— START PAGE EXTRACT —

Kepler is one and Robert Hook is the other. Hook had the good fortune of people taking care of him, giving him a position. Kepler his whole life was struggling for money. People would, the people who were sponsoring him, would promise him money, not deliver it, and who would nastily go beg for it and not always get it.
And I want to, the other thing I emphasize, he was from a Lutheran family. He went Tubingen, the school Tufts has an exchange program with, got his master's degree in 1595 in theology, philosophy and astronomy, studying under Maestlin. When he graduated from there, he wanted a job in theology, could not get one.
Finally got a job in Roman Catholic Austria as a professor of math and that led just a few years later to his either being called up. Every non-catholic in the city was called before the city magistrates and given a choice. Convert to Catholicism or get the hell out.
At least they didn't chop the heads off. That's something that you could say. But it forced him out. And time and again his refusal to convert to Catholicism while he was almost always being sponsored by somebody who was Roman Catholic, time and again that created a problem, but it also was one of the reasons he had trouble collecting money, because they knew they had him.
He really didn't have much choice most of the time. What always amazes about him, again, John Banville has a novel about him but I haven't been able to go through it because, unlike the one for Copernicus, I have a preconception of Kepler. Kepler had, by my standards, an incredibly miserable life.
I'll give you some examples. His first wife died, 8 of their 12 children died before they were 15 years old. His second wife, the marriage was reasonable, but not anything like the first wife. His marriage to Barbara was a very loving marriage. As I say, all his life, he was persecuted to some extent, for being Lutheran in a Roman Catholic world.
His mother ultimately got tried as a witch and he had to take a year or two off and defend her. Probably the hardest thing of all, is he had a very good idea of what he had achieved. And he struggled throughout his life to get recognition from other people and he got none.
Virtually zero recognition until a year after he died. You'll see that in week after next when all of a sudden people realize for the first time he's basically right, what he's been doing all along was extremely sound. And the remarkable part of this as you read him, you read anything he's written, we'll do another week on it, next week.
And he just plugs away. He doesn't seem to get bitter. He doesn't seem to get despondent. He just keeps working away doing six digit calculations after six digit calculation for a period, essentially from 1600 to 1630. When he died, and he was still very active at the time.
And I don't really understand how somebody can have a life like that and not give up somewhere along the way. That's a comment about me, not about him. I just don't see myself surviving something like that. He did a book in 1596 where he had a bright idea, we'll talk about it more next week.

— END PAGE EXTRACT —

*PROBLEM SET*:
1. According to the Kepler lecture transcript, in what year did Kepler get his master's degree?
2. Rewrite the part of the Kepler lecture transcript between "Virtually zero recognition" and "it, next week.", inclusive, with "acclaim" replacing "recognition".
3. List every person named in the Kepler lecture transcript.

— START DATA —

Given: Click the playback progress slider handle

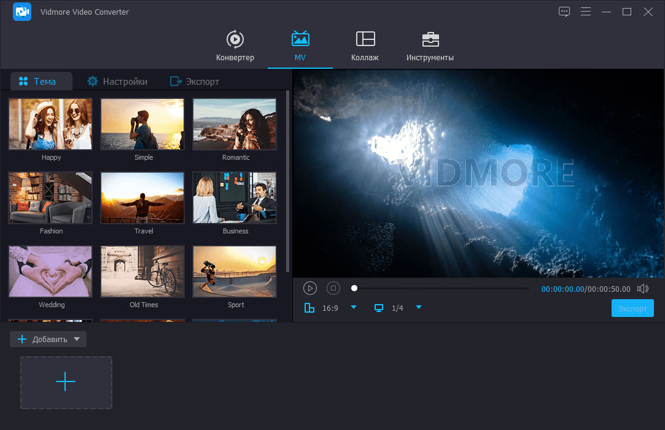Looking at the screenshot, I should click(x=354, y=288).
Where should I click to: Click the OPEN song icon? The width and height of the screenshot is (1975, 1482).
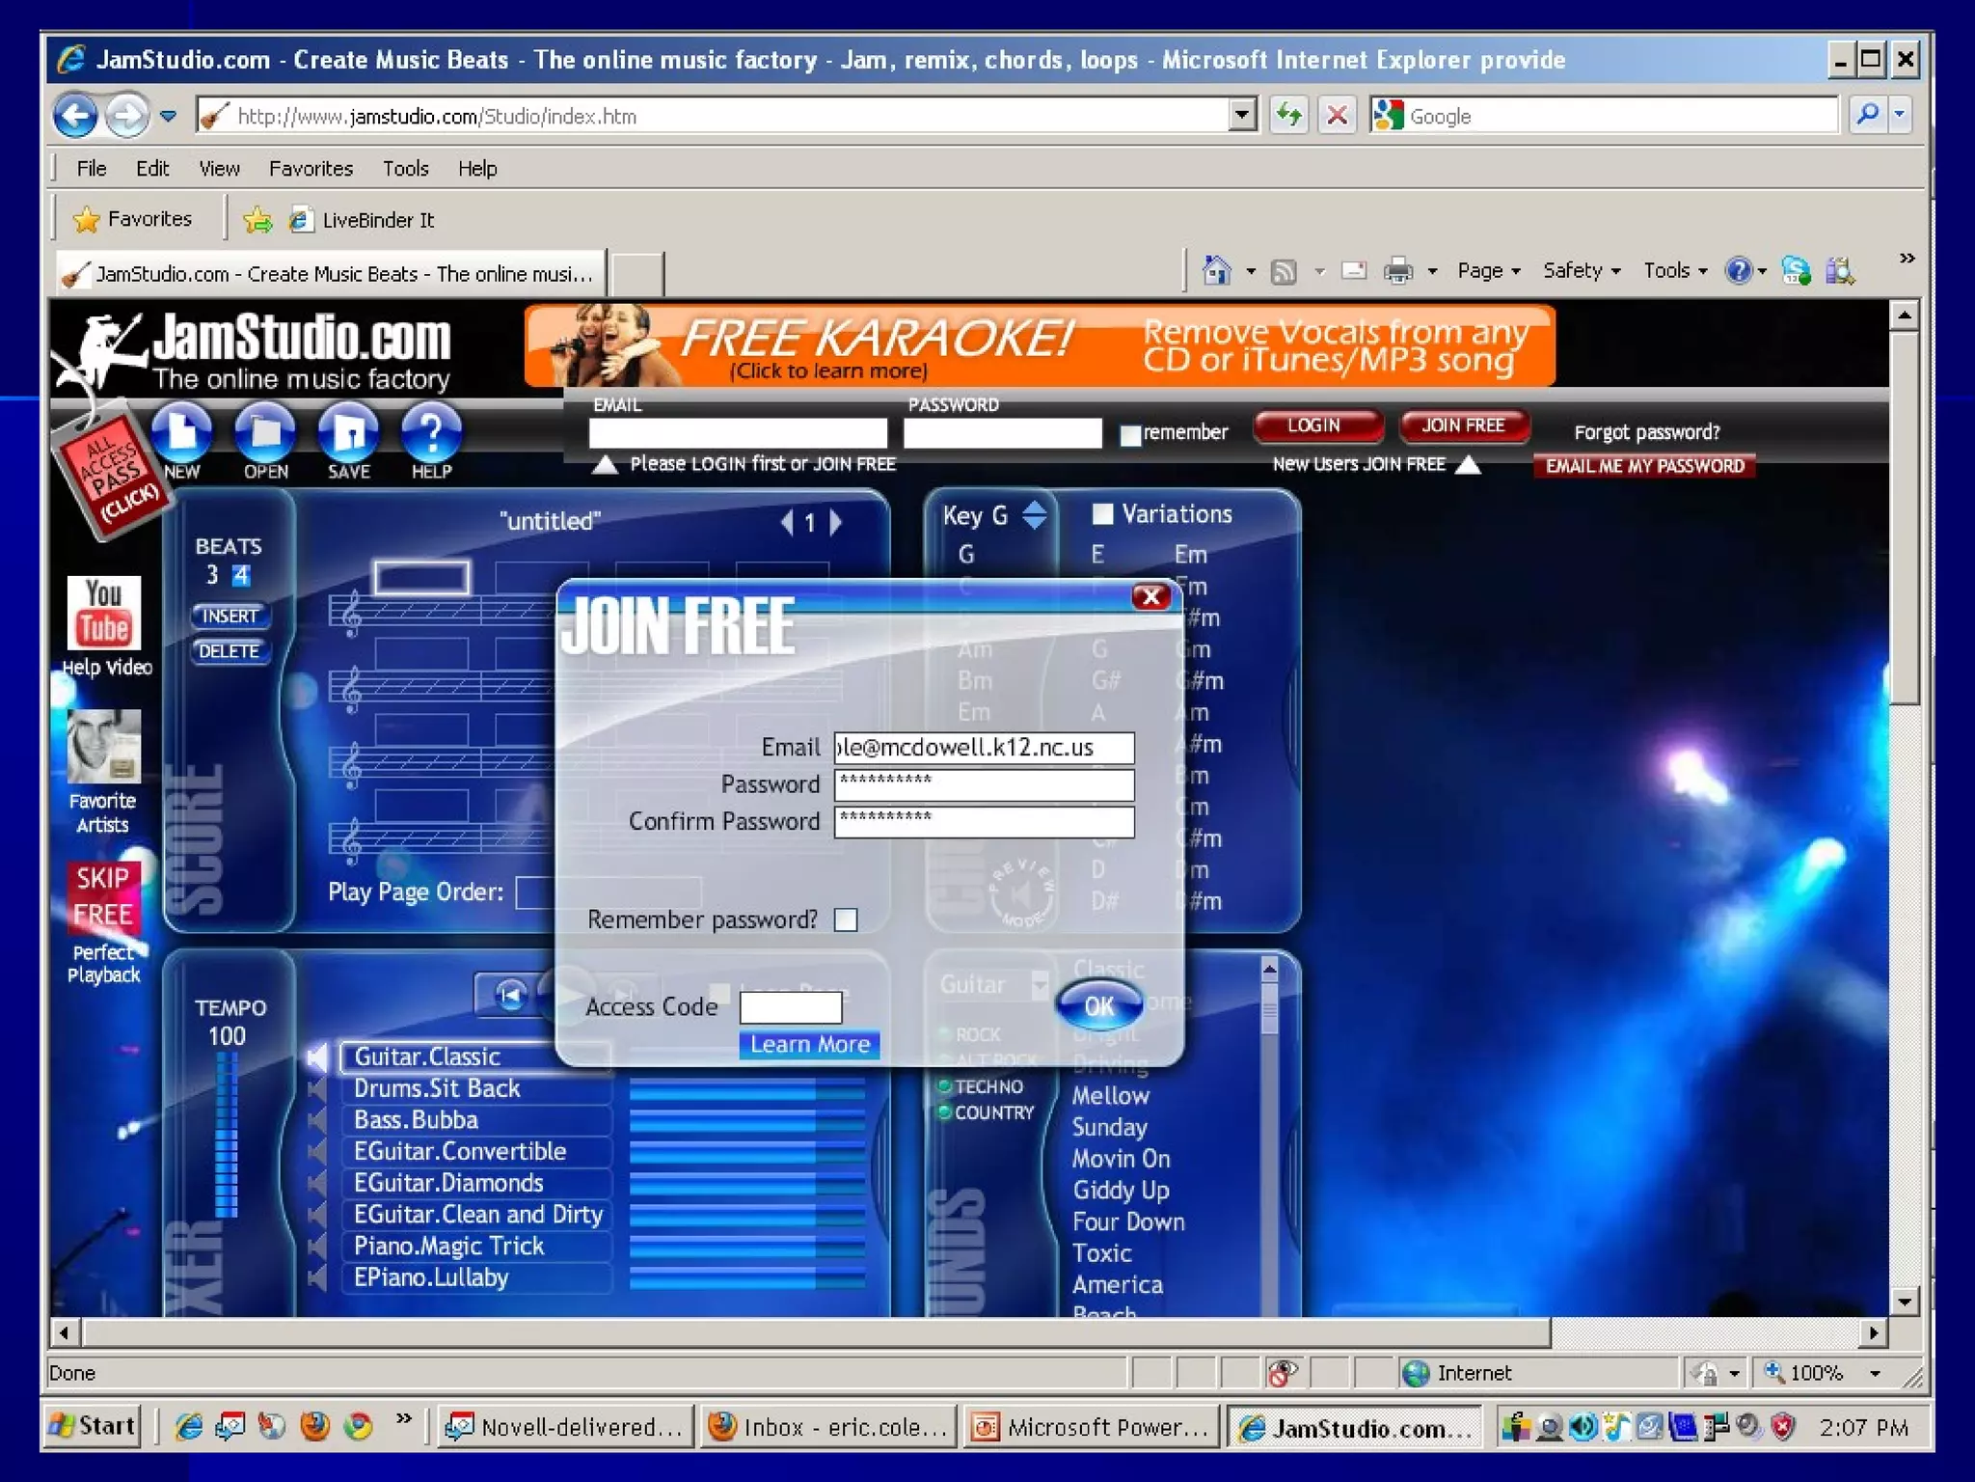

— END DATA —

*FINAL RESULTS*:
1. 1595

2.
Virtually zero acclaim until a year after he died. You'll see that in week after next when all of a sudden people realize for the first time he's basically right, what he's been doing all along was extremely sound. And the remarkable part of this as you read him, you read anything he's written, we'll do another week on it, next week.

3. Kepler, Robert Hook, Maestlin, John Banville, Copernicus, Barbara